If a line below contains the string "Uncheck", return that line.

Segment Start: PROVIDED RECORDS

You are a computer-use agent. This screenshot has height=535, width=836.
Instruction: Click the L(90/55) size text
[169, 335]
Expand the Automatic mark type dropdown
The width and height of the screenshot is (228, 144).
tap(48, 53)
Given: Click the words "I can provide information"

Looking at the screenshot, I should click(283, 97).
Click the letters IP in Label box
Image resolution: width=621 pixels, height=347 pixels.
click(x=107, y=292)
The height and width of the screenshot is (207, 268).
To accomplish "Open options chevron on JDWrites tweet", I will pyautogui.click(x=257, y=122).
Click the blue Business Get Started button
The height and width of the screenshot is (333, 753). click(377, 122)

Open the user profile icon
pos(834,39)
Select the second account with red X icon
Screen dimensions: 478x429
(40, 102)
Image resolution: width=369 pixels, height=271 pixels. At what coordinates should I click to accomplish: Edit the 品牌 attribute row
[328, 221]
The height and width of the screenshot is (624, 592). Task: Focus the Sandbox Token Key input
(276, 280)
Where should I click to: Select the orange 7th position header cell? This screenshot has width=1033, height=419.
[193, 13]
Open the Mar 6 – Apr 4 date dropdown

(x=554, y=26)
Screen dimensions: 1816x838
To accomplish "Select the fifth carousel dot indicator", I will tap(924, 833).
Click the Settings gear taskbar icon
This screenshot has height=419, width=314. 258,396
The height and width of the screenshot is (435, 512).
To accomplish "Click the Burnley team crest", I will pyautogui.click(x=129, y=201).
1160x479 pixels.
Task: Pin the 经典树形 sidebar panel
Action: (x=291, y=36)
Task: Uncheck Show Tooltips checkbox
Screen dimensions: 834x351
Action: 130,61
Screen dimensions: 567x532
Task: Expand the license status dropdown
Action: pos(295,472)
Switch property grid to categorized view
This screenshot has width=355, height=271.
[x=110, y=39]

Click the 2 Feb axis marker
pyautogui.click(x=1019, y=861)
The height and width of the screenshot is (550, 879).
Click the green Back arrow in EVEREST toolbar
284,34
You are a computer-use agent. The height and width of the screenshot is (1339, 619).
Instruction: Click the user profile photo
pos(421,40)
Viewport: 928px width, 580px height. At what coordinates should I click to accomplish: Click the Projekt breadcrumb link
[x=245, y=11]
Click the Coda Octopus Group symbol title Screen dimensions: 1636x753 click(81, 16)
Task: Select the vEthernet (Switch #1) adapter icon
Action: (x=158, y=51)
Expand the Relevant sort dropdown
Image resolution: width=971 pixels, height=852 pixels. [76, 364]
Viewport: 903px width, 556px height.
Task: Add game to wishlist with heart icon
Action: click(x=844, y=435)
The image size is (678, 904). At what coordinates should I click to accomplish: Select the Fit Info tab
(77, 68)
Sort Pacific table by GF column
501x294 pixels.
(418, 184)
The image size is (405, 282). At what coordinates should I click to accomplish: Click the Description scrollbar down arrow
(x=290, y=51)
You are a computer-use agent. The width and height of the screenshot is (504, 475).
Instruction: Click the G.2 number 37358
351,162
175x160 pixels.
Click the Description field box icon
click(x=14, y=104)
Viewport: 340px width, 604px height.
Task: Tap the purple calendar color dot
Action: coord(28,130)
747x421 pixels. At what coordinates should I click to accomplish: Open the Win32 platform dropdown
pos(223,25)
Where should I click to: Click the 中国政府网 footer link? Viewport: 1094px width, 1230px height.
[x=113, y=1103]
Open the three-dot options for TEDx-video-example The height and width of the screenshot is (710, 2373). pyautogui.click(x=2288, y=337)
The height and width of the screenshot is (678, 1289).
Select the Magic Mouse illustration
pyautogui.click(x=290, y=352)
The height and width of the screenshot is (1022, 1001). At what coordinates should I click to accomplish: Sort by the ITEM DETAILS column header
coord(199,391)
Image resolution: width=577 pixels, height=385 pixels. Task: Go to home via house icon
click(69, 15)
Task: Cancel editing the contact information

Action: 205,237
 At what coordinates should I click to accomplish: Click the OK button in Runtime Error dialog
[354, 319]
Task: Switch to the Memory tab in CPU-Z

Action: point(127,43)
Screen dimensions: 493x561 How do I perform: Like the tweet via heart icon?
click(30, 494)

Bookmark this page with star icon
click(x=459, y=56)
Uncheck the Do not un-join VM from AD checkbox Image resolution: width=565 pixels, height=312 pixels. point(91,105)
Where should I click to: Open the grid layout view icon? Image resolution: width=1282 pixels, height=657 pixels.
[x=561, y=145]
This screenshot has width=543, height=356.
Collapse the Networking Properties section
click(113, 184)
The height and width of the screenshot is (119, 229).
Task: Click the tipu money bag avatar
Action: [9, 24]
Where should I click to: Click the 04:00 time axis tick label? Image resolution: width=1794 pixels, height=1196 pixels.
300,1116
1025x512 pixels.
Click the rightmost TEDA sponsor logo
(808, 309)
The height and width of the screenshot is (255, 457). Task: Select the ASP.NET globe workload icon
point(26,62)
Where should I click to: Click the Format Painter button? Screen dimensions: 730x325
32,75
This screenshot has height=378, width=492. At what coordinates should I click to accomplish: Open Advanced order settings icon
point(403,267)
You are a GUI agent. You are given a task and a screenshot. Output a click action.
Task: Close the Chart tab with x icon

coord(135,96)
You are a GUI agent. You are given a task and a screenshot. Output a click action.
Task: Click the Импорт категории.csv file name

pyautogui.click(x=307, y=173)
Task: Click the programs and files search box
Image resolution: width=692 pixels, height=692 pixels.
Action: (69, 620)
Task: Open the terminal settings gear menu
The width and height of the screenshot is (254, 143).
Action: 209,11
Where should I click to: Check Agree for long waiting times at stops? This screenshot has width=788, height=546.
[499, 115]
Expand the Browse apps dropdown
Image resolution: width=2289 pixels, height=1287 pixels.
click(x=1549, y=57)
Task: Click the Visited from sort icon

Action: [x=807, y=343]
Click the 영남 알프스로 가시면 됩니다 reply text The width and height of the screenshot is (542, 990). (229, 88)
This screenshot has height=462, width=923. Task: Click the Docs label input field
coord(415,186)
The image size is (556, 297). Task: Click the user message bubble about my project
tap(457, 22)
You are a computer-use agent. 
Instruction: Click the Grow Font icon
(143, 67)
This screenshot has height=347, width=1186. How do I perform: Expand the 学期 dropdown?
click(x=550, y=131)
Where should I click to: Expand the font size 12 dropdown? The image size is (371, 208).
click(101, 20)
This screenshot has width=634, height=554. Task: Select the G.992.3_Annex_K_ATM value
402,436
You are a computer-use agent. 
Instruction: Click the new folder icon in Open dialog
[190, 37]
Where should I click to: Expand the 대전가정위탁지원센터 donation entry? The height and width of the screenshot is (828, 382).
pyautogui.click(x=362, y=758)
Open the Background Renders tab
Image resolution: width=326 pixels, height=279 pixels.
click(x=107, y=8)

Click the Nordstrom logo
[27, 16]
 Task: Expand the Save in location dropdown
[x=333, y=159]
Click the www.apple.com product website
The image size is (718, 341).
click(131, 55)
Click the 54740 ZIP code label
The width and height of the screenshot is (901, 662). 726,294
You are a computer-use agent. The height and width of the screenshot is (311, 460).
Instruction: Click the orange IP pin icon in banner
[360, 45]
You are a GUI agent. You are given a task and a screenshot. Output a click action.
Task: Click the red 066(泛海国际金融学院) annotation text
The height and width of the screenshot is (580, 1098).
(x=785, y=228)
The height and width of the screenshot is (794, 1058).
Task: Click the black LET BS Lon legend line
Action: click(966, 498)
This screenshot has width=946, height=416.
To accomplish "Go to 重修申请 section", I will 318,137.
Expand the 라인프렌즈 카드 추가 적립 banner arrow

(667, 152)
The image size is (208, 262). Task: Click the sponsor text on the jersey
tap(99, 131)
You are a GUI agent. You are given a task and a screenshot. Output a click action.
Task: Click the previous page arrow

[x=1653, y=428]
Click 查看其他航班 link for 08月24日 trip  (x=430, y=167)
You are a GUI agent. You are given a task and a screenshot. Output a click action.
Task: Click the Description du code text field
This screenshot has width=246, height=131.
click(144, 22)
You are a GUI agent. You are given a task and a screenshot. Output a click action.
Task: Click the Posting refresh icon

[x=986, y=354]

Segment End: PROVIDED RECORDS

— ANSWER AREA —
Task: Uncheck Show Tooltips checkbox
Uncheck the Do not un-join VM from AD checkbox Image resolution: width=565 pixels, height=312 pixels. point(91,105)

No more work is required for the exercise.